- Data records
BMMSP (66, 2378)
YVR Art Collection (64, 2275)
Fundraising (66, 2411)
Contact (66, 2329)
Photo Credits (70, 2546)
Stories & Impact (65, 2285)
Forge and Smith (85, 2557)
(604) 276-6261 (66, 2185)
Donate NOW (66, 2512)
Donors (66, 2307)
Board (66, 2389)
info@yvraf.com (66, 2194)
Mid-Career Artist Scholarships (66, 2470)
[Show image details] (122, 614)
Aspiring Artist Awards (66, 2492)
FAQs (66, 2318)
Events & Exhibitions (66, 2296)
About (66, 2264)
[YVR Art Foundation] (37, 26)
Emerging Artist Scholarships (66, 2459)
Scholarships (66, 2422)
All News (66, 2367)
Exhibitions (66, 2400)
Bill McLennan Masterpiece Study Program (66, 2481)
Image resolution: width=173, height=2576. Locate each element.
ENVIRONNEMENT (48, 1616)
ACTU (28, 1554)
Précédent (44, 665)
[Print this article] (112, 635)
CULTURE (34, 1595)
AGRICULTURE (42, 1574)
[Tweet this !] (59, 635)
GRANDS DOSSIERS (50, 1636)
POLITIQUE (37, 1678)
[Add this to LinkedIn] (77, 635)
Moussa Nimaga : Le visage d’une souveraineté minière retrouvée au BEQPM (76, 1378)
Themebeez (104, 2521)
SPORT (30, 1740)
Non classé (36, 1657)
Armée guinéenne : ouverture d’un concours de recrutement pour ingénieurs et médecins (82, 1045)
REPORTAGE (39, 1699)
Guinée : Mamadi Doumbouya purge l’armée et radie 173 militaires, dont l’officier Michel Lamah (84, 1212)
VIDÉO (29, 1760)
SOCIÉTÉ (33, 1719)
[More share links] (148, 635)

- Task
Check the listing for the word "Artist". Show each line that has it.

- Result of the task
Mid-Career Artist Scholarships (66, 2470)
Aspiring Artist Awards (66, 2492)
Emerging Artist Scholarships (66, 2459)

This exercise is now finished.